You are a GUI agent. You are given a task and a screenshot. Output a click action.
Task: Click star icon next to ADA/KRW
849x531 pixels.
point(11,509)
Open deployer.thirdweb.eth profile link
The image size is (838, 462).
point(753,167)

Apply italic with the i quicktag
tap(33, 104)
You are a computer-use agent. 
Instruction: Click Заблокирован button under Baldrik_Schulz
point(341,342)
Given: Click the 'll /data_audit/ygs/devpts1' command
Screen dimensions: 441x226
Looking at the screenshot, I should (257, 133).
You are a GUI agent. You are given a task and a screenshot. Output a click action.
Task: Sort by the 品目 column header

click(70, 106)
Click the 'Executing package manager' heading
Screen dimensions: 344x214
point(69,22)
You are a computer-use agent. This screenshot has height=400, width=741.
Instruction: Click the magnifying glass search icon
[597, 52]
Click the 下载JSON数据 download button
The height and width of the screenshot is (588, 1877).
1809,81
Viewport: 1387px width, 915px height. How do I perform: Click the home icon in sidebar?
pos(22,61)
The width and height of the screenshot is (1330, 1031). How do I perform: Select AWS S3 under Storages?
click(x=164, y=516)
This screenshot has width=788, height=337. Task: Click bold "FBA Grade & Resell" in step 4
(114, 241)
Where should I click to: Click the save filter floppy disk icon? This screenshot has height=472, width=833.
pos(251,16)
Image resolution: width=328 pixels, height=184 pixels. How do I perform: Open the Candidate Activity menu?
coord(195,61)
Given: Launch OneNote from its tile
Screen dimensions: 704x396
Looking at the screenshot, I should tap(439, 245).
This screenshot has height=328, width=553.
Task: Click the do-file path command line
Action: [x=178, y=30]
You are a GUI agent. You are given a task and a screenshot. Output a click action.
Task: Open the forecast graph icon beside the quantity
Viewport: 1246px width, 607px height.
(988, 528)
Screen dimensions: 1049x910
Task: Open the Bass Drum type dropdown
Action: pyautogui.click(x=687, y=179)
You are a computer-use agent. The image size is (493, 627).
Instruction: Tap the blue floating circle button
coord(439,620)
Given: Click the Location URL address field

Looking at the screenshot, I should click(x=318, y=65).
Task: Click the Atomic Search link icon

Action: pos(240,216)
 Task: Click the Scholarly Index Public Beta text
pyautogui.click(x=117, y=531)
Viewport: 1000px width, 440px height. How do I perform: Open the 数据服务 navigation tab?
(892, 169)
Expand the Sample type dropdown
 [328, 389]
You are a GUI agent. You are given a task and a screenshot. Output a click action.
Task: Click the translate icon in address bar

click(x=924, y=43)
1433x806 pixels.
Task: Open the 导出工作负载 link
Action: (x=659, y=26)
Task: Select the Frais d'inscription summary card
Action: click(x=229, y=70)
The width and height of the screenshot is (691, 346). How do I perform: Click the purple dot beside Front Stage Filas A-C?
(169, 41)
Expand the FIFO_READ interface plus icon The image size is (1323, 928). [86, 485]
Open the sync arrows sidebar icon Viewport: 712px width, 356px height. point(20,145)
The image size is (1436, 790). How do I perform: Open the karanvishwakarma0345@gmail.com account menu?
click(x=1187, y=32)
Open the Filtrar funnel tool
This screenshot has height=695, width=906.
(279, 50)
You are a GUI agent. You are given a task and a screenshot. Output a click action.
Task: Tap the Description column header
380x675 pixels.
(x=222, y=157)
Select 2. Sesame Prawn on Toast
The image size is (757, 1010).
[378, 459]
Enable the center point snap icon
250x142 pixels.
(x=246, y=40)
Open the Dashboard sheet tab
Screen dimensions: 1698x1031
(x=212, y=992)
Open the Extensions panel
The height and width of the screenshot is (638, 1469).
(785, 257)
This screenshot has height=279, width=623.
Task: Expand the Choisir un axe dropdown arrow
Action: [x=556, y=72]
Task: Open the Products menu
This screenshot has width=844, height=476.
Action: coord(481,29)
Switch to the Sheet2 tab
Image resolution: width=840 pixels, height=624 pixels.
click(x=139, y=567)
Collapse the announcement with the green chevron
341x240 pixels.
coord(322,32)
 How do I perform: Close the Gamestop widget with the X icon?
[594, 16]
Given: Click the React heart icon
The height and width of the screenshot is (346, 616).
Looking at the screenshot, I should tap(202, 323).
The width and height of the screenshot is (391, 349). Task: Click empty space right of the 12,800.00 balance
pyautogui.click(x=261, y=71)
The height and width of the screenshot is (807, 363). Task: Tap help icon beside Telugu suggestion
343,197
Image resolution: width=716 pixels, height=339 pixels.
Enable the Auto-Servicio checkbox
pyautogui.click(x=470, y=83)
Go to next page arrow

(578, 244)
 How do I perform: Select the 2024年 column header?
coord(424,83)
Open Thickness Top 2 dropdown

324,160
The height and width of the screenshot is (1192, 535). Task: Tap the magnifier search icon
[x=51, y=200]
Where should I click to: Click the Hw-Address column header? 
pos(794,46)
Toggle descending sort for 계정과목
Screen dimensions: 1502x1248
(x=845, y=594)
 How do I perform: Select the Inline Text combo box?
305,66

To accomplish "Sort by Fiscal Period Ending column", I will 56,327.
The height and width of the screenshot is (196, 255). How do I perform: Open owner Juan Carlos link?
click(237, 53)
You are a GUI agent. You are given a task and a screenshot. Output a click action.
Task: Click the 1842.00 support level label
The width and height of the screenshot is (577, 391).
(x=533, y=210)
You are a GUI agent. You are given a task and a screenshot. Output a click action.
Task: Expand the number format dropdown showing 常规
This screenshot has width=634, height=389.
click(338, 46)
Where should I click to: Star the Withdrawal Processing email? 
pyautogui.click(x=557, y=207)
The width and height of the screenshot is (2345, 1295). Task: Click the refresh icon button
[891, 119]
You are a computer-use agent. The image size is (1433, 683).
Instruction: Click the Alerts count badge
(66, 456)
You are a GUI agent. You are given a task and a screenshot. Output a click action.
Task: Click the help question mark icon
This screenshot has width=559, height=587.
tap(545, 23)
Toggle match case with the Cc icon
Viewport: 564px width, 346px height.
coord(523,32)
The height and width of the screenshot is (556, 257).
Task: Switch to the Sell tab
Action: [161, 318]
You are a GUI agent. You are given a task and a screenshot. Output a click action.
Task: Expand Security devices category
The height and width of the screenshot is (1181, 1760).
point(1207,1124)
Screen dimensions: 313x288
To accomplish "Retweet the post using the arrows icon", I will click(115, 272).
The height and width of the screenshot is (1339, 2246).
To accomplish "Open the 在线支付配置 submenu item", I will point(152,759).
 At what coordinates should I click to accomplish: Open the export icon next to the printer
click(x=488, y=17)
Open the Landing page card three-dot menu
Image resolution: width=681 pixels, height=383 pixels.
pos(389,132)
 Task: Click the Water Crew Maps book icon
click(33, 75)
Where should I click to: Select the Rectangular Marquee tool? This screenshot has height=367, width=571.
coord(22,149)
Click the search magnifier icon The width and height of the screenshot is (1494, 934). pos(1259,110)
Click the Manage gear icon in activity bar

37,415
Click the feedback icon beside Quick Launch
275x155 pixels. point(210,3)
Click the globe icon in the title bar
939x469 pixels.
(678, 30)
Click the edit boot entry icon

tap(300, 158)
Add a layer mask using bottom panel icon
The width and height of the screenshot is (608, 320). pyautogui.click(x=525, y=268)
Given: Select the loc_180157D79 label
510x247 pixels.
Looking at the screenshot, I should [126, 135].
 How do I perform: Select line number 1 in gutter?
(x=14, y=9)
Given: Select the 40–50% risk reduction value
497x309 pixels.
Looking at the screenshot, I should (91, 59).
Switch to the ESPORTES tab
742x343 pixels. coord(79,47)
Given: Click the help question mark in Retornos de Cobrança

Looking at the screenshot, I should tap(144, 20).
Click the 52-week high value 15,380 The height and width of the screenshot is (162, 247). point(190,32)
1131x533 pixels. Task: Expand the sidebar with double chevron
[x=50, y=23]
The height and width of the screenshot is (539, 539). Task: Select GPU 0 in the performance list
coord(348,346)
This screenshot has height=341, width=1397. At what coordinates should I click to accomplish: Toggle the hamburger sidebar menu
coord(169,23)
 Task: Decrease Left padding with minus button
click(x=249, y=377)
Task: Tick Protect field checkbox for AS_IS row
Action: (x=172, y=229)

> Task: Pick out every line of the records above that contains the word "button", and copy each one in full.

> Solution to this task:
Instruction: Click Заблокирован button under Baldrik_Schulz
Click the 下载JSON数据 download button
Instruction: Tap the blue floating circle button
The width and height of the screenshot is (2345, 1295). Task: Click the refresh icon button
 Task: Decrease Left padding with minus button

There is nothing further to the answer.